▸ Questions
a) Répondez à ces questions sur le texte consacré au bidonville de Boeng Trabeck :
(i) Que font les ordures lors des pluies ?
(ii) Quel taux de croissance le texte attribue-t-il à Phnom Penh ?
(iii) Depuis quelle année l'Occident a-t-il décidé de venir en aide au Cambodge ?
b) Poursuivez le texte consacré au bidonville de Boeng Trabeck à partir de sa dernière phrase.

▸ Texte fourni
□ □ □ □ □

Il y a aussi les questions de pérennité, il est difficile d’identifier le réel propriétaire du terrain et on ne connait pas l’avenir de ce lopin de terre, réhabiliter complètement cette petite zone n’est pas une mince affaire.
Vrai que l’endroit est difficile, lors des pluies, les ordures remontent et s’approchent encore plus des fenêtres et des habitations. Lorsqu’il fait sec, les mouches et vers apparaissent, l’odeur d’ordures devient très vite étouffante. C’est le cas aujourd’hui, il n’a pas plu depuis plusieurs semaines et le bidonville baigne dans une odeur insupportable. Cela ne semble pas affecter les enfants et ados qui jouent un peu plus en contrebas, souriants, l’air heureux.
Tous heureux ou presque, alors que beaucoup d’entre eux se prêtent au jeu des photos, une petite fille qui se demander ce que des barangs font dans cet endroit. Difficile à interpréter, timidité, gêne, va savoir… mais un regard suffisamment différent pour nous rappeler que Phnom Penh, autrefois ville martyre, aujourd’hui ville des extrêmes, mais aussi capitale en plein développement, peut aussi montrer un double visage : une croissance à 7 %, mais aussi la misère, la pauvreté et l’exclusion pour une petite partie de la population.
À souligner toutefois que les statistiques officielles montrent que la pauvreté a reculé, que quelques programmes d’urgence et de développement fonctionnent, que des ONG à taille humaine telles l’association d’Ermine Norodom, et ses partenaires, peuvent faire un travail discret, patient et porteur de résultats, mais, depuis 1992 que l’Occident pétri de remords et de culpabilité a décidé de venir, enfin, en aide à un Cambodge ravagé par la guerre, il reste encore peut-être un peu trop de ces regards tristes chez les gens de peu, ces petits des générations après-guerre dont l’avenir reste incertain.
Le débat sur les ONG reste et restera encore longtemps dans l’actualité, mais là n’est pas le propos. Ce qu’il est important de souligner est qu’il y a la possibilité de faire un geste, gratuit, généreux, sans arrière pensée et surtout en oubliant aussi le faux débat concernant la pertinence ou non d’intervenir dans les situations d’urgence sous prétexte que certains déclarent qu’il faut aider, d’autres non…. etc. Ces enfants de Boeng Trabeck, cette petite fille au regard triste ont besoin d’aide, il est possible de le faire et il y a des résultats. Offrez-leur un petit Noël, quelques vêtements, une scolarité, ce ne sera jamais perdu.

□ □ □ □ □

▸ Section des données

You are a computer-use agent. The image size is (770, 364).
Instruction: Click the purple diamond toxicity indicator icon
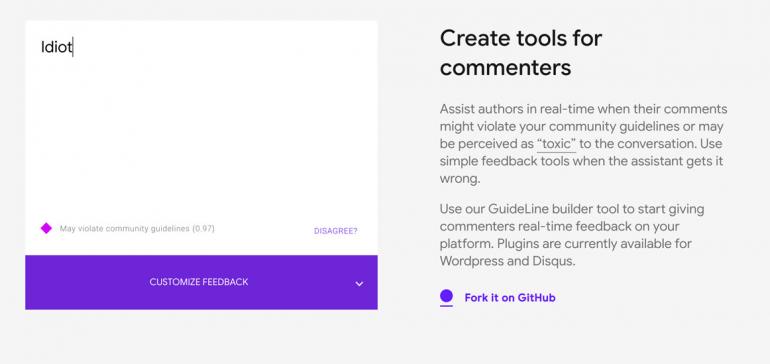coord(46,228)
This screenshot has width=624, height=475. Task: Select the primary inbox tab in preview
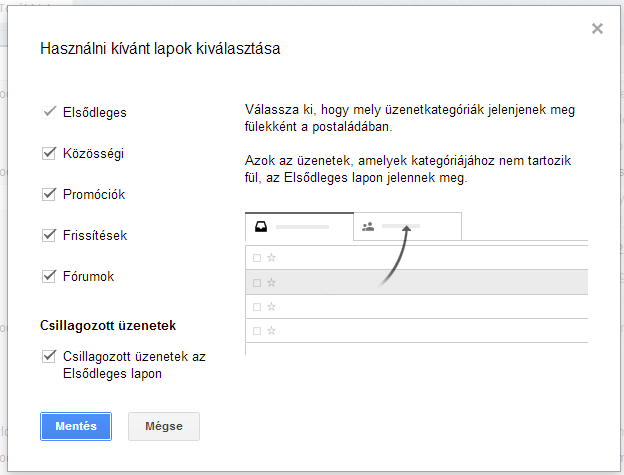(299, 227)
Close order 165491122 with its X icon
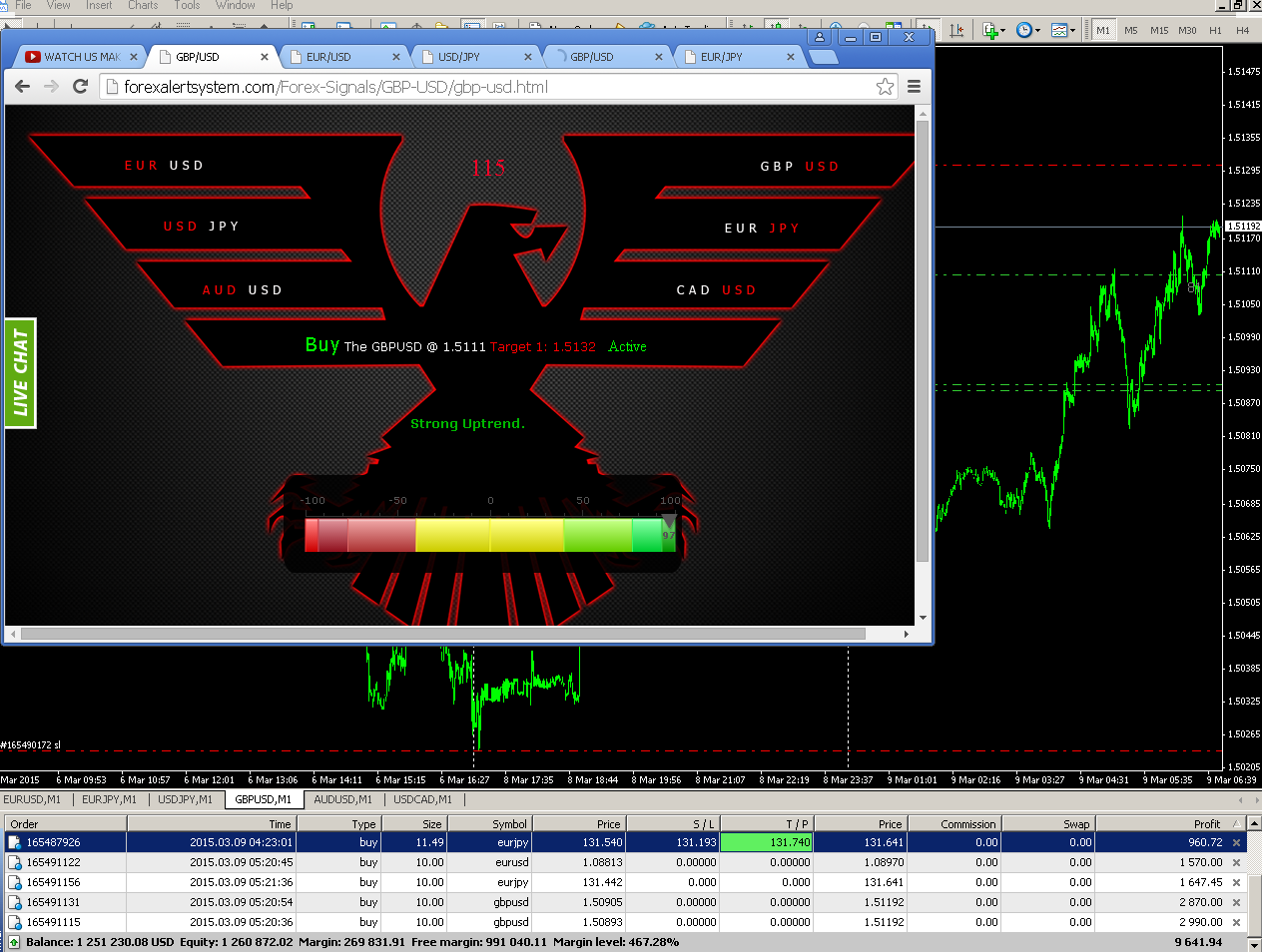 pos(1236,862)
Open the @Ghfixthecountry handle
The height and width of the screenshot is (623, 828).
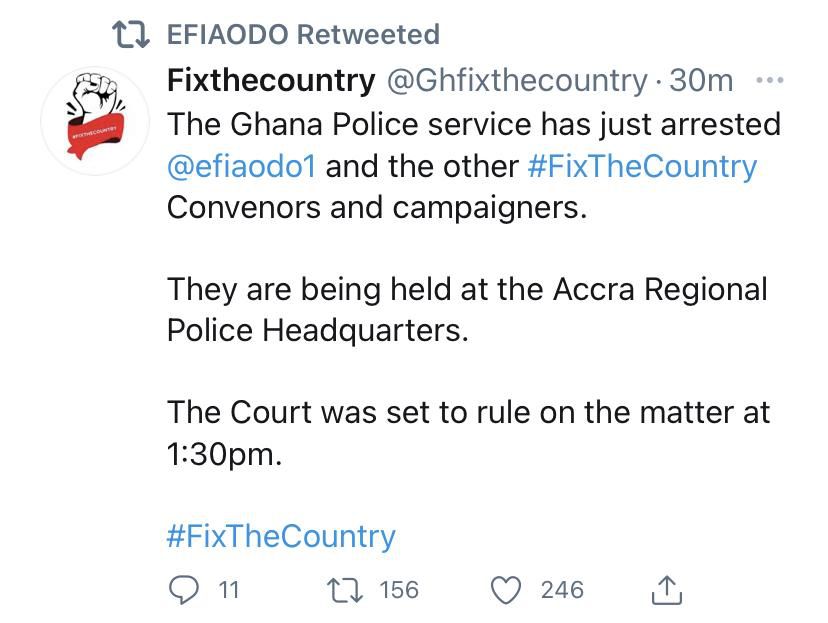pyautogui.click(x=516, y=80)
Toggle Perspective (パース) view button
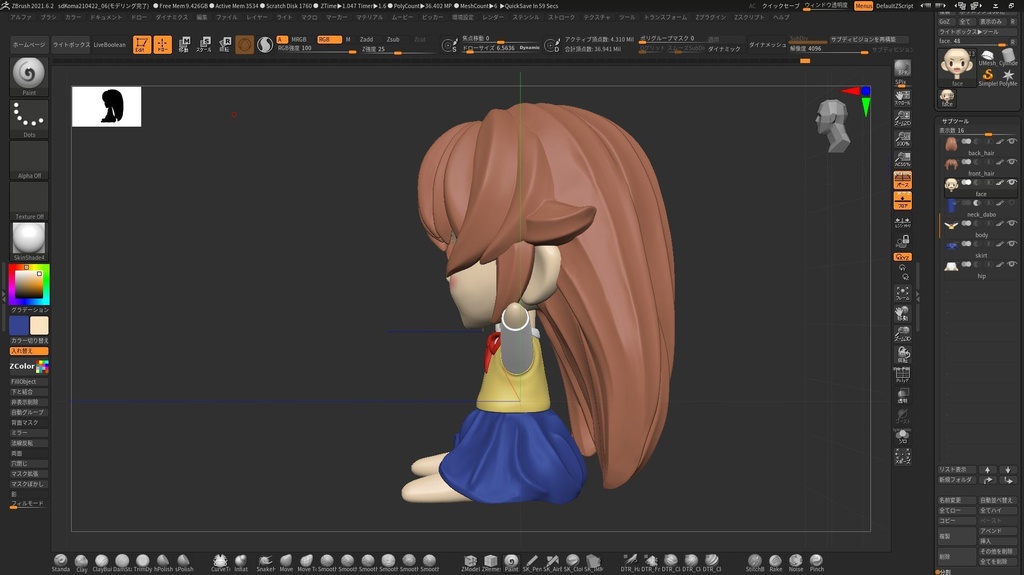Image resolution: width=1024 pixels, height=575 pixels. tap(902, 180)
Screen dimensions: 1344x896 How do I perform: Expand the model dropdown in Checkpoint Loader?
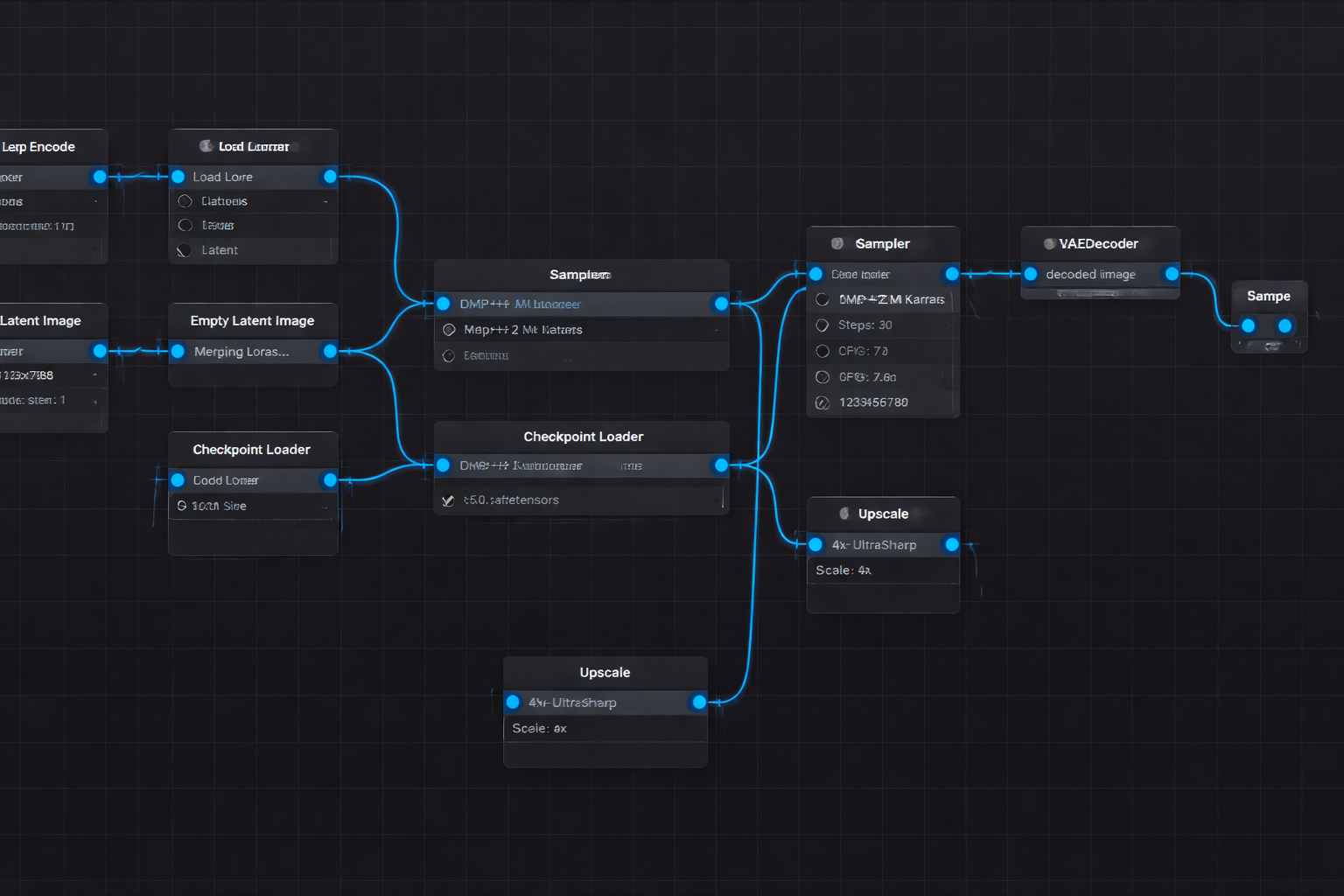(x=580, y=466)
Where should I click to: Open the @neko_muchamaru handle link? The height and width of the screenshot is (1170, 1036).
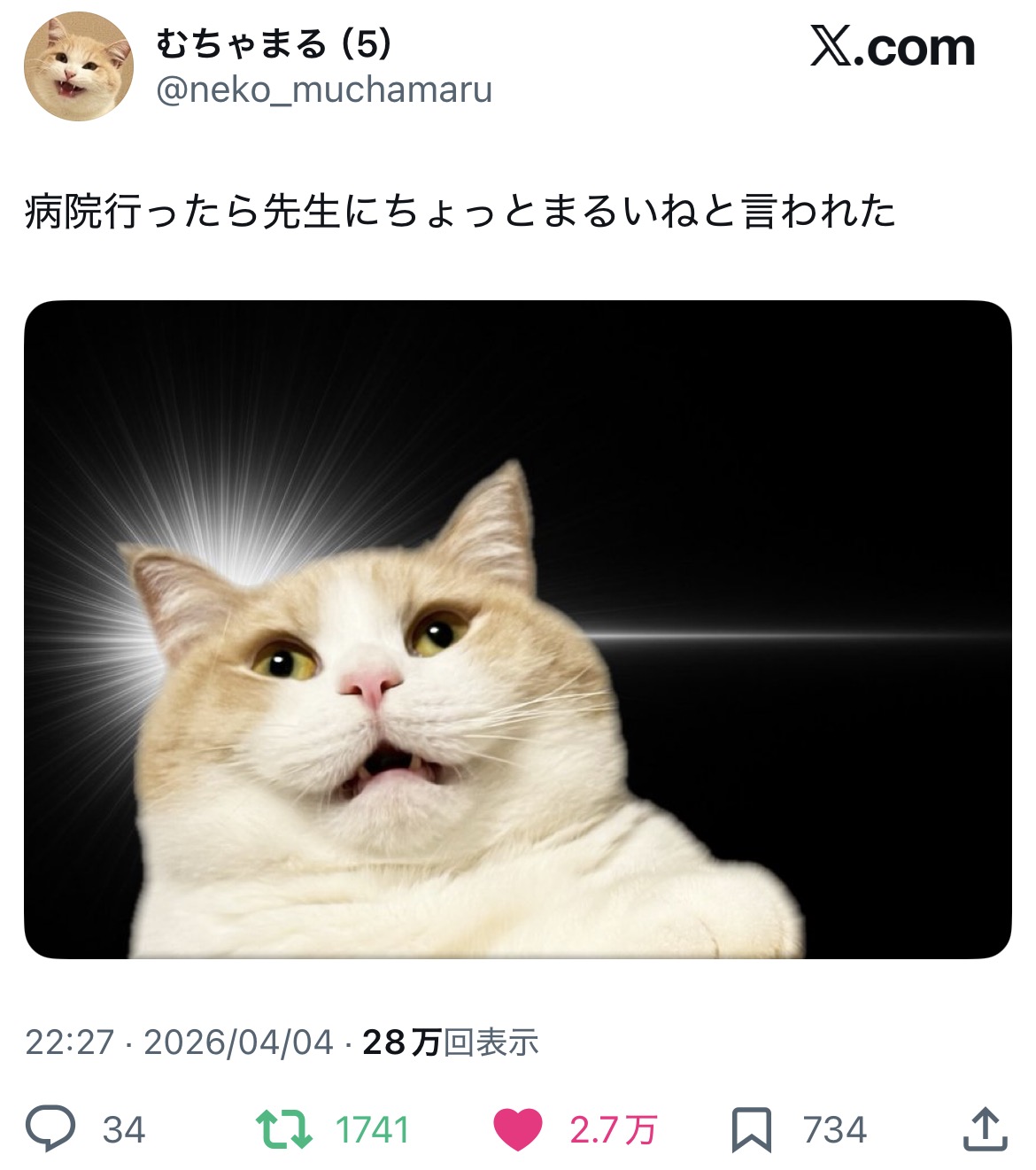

□ □ □ □ □

▸ Liste des réponses
a)
(i) Elles remontent et s'approchent encore plus des fenêtres et des habitations.
(ii) 7 %.
(iii) Depuis 1992.

b)
« J’ai des sponsors réguliers, l’aide logistique d’autres ONG, des donateurs occasionnels, explique Ermine Norodom, et je leur suis particulièrement reconnaissante »
« Toutes les aides sont les bienvenues, quelques vêtements, du riz, ces gens sont démunis, vraiment démunis, le moindre geste a un impact dans leur vie quotidienne. De surcroît, mon association reste à taille humaine et les sponsors sont informés de l’utilisation de leurs donations, certains nous rendent visite, il y a une réelle attention qui se développe vers cette communauté de défavorisés… ».
Il est 18 h. Ermine et Pisey passent dire bonsoir à une grand-mère qui vient de rejoindre le programme. Son histoire est aussi difficile, ses enfants étaient partis en Thaïlande pour travailler, ils lui ont envoyé de l’argent une fois, puis ils ont disparu… la solidarité, concept parfois bien malmené dans ce Cambodge en effervescence, a joué dans le bidonville.
La propriétaire du cabanon ne lui facture plus les vingt dollars mensuels de loyer et les voisins lui apportent chaque jour à manger. Avec l’allocation de Shanty Town, la grand-mère peut à présent vivre un peu plus décemment et nourrir les deux autres garçons dont elle a la charge.
Ensuite, alors qu’Ermine et Pisey gravissent le petit monticule de terre qui donne accès à la route principale, juste au-dessus du bidonville, un karaoké d’où s’échappent des odeurs de shampoing, de parfum bon marché, et d’encens, allume son enseigne alors que quelques jeunes filles commencent à s’aligner devant l’entrée. Oui, c’est aussi le danger qui menace ces gamines de Boieng Trabeck et de bien d’autres enfants des bidonvilles de Phnom Penh.